> _Short task 1_
Answer these questions about the forum post on permutation accuracy.
(a) What kind of matrix does the writer suggest building in one pass over zip(truth, prediction)?
(b) In that matrix, what does the first dimension correspond to?
(c) What kind of problem does the writer say this corresponds to?
> _Short task 2_
Rewrite the records from the line with "The width and height of the screenshot is (1024, 658)." to the line with "(1118, 596)", replacing "settings gear" with "cog icon" and keeping everything else the same. Leave the pictures out.

> _Passage to read_
* * * *

I’ve had a similar problem (well, I stumbled across a similar problem in my code and I thought about it for a while, but I didn’t code something up yet that I could just give you).

I don’t have a totally different approach, but I think I can improve your runtime by a fair bit:

You only need to make 1 iteration over zip(truth, prediction), build a coincidence matrix and then you can just permute the rows of that and recalculate the accuracy without materializing all those permutations. A little more elaborate:

Let k be the number of classes, make a k×k matrix where your first dimension corresponds to the class found in the prediction vector and the second dimension corresponds to the class found in the truth vector. Initialize with all zeros, iterate over zip(truth, prediction) and increment the coincidence matrix at M[predicted_class, true_class] by 1 every time. (need to convert classes to Ints first) Now you have a matrix for which the sum of the diagonal divided by the number of entries is the accuracy, and when you permute the rows of that you get the accuracy for the corresponding permutation, but it’s vastly cheaper to calculate if the number of classes is lower than the length of your vector.

Oh and I read somewhere that this corresponds to an assignment problem, so if you happen to have an algorithm to efficiently solve those, you can probably just stick this matrix (I think negated) into it and solve for the best permutation directly.

1 Like

For the future and because I kinda have to do it anyways:

julia> using OrderedCollections: LittleDict, freeze

julia> using Combinatorics: permutations

julia> function map_to_ints(uniquevals)
           ld = LittleDict(uniquevals, 1:length(uniquevals))
           dl = LittleDict(1:length(uniquevals), uniquevals) # reverse mapping
           return (freeze(ld), freeze(dl))

* * * *

> _Dataset records_
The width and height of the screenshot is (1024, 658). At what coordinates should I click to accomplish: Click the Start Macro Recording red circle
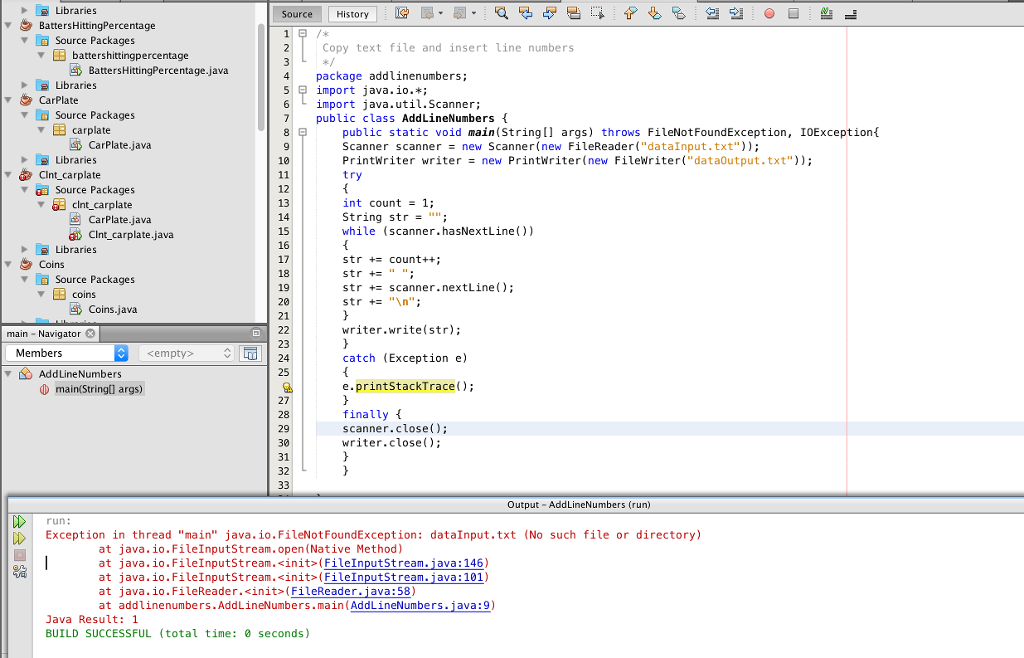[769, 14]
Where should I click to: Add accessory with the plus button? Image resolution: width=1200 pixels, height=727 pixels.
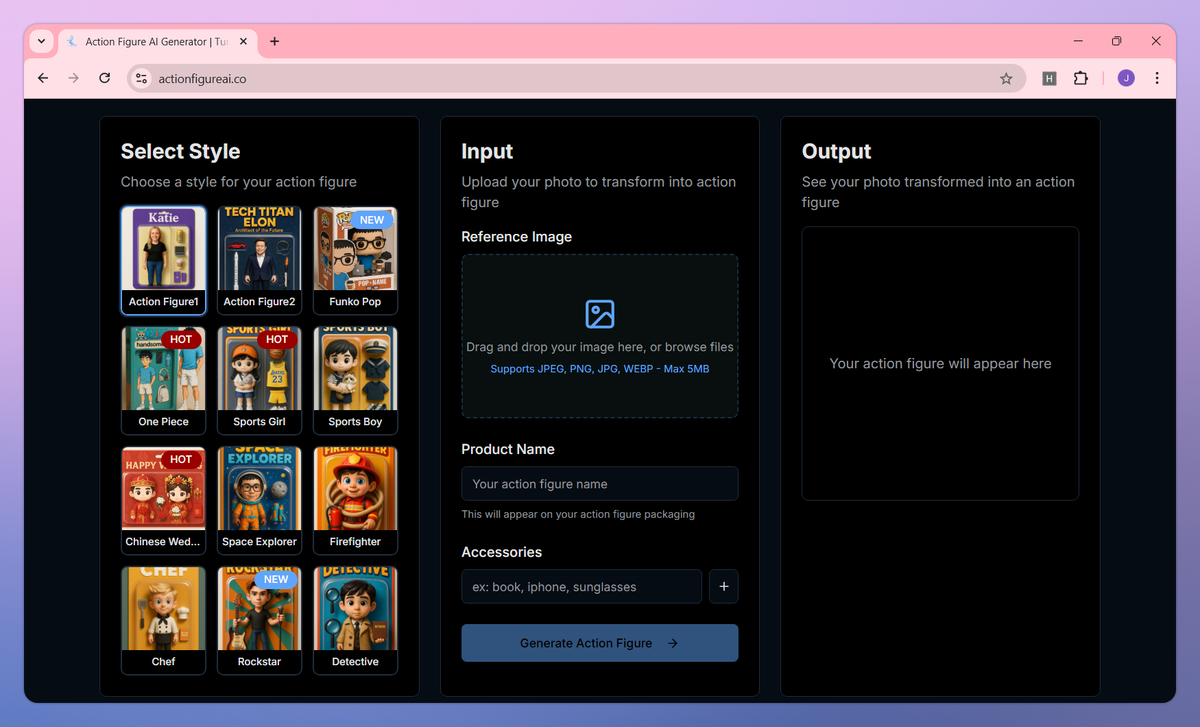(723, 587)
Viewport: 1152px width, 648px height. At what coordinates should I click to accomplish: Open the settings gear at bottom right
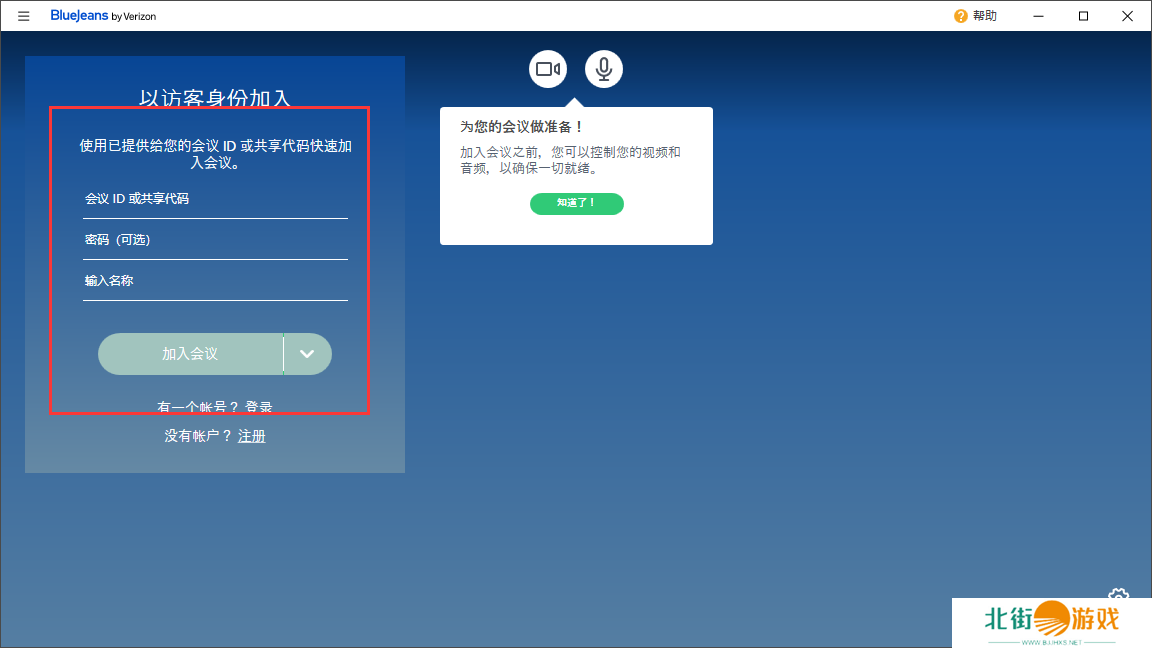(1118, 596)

* * * *

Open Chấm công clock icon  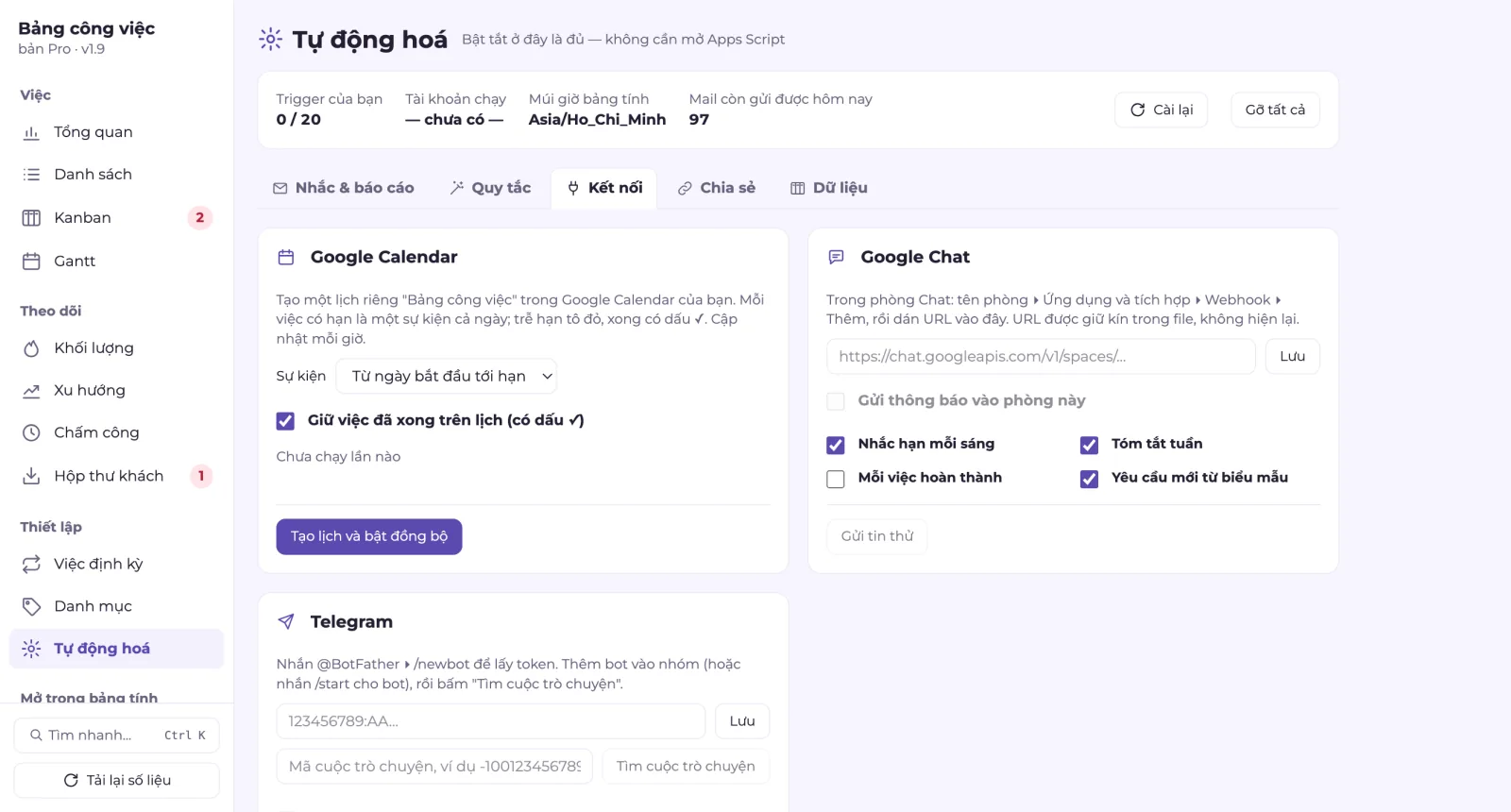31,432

* * * *

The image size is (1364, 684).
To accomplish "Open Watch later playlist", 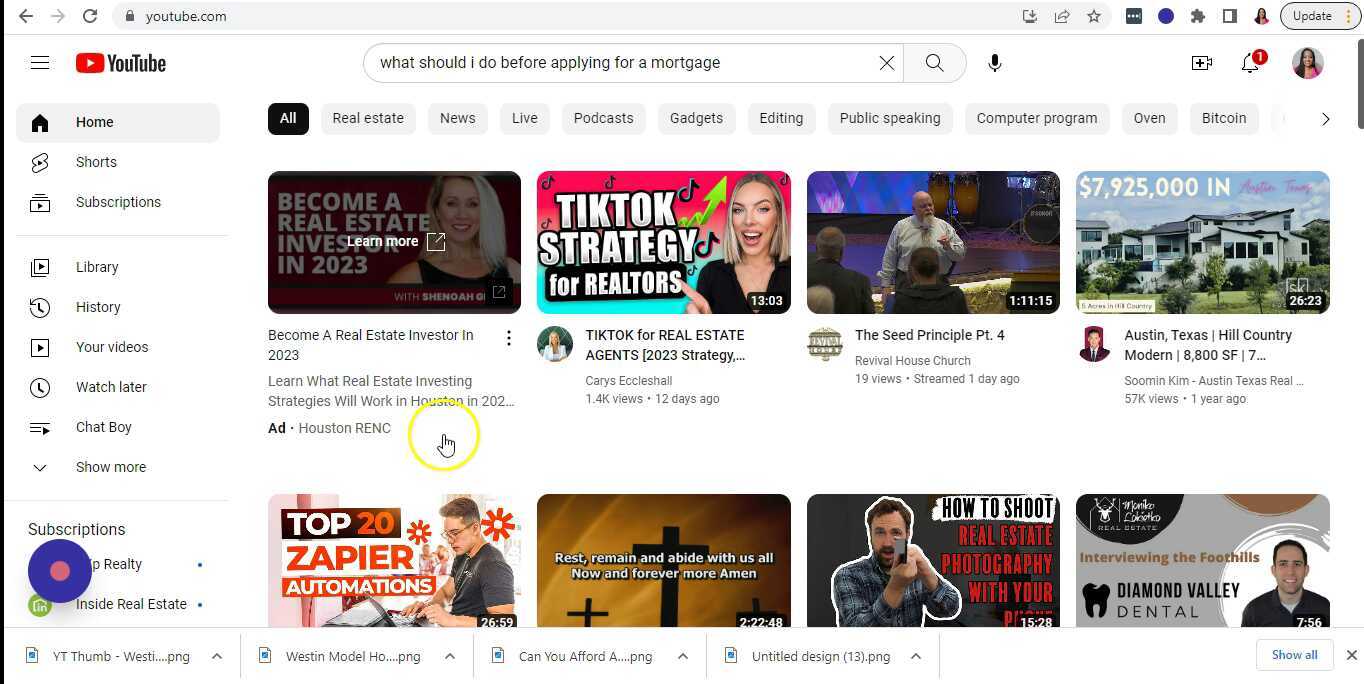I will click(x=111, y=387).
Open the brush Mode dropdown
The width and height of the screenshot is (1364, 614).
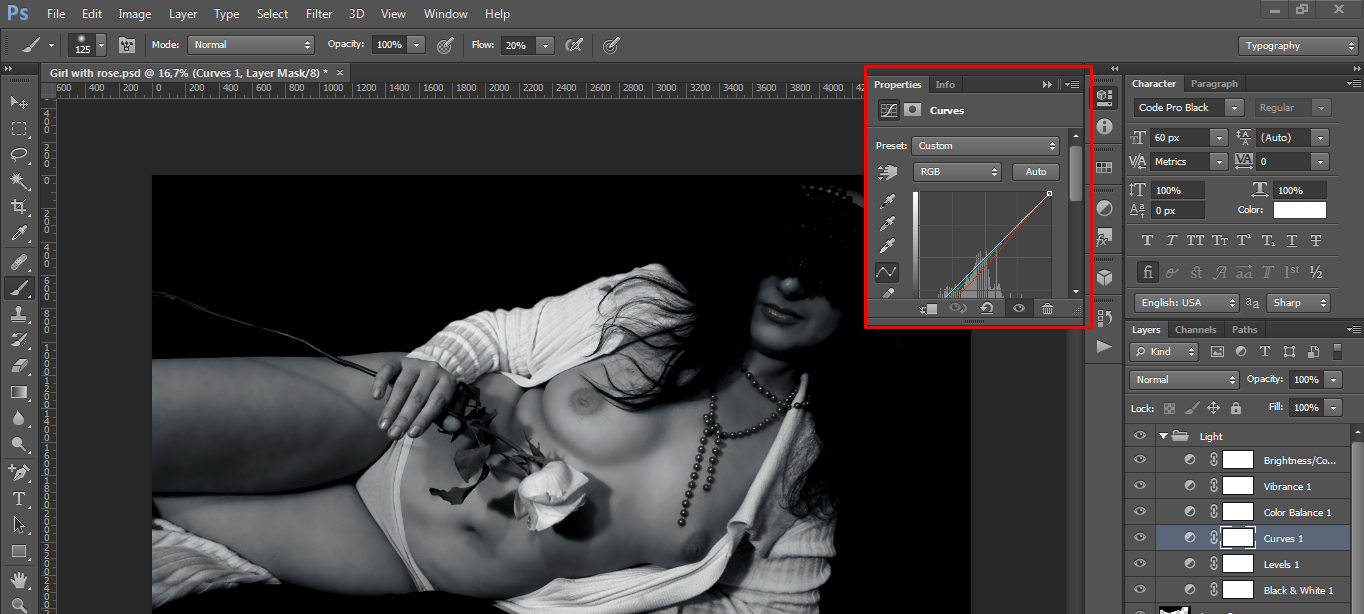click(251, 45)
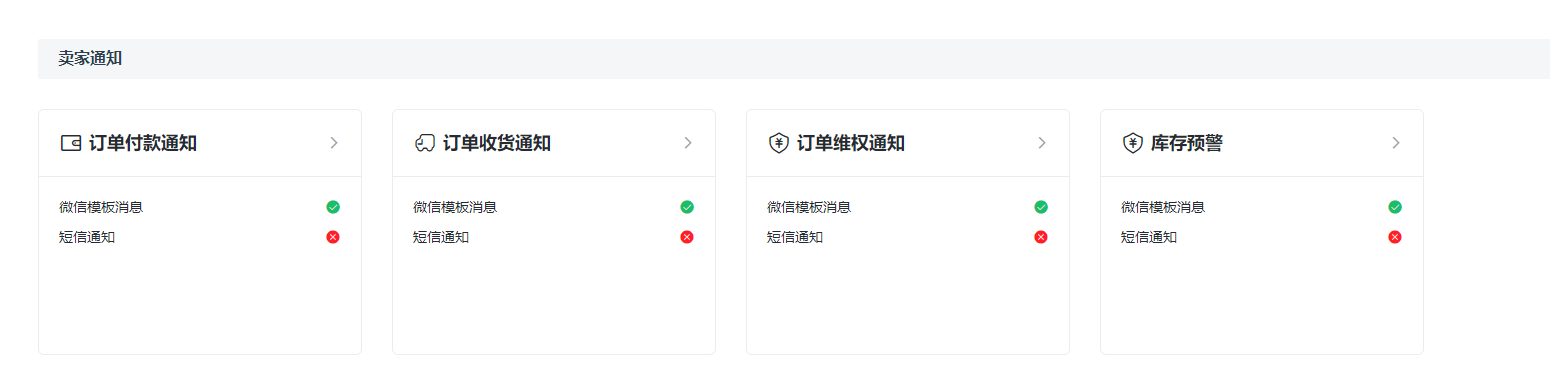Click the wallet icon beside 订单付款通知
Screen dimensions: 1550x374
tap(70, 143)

* * * *

> _Written response 1_
(a) A k×k coincidence matrix, where k is the number of classes.
(b) The class found in the prediction vector.
(c) An assignment problem.

> _Written response 2_
The width and height of the screenshot is (1024, 658). At what coordinates should I click to accomplish: Click the Start Macro Recording red circle
[769, 14]
Where should I click to: Add accessory with the plus button? Image resolution: width=1200 pixels, height=727 pixels.
(723, 587)
Viewport: 1152px width, 648px height. At what coordinates should I click to accomplish: Open the cog icon at bottom right
(1118, 596)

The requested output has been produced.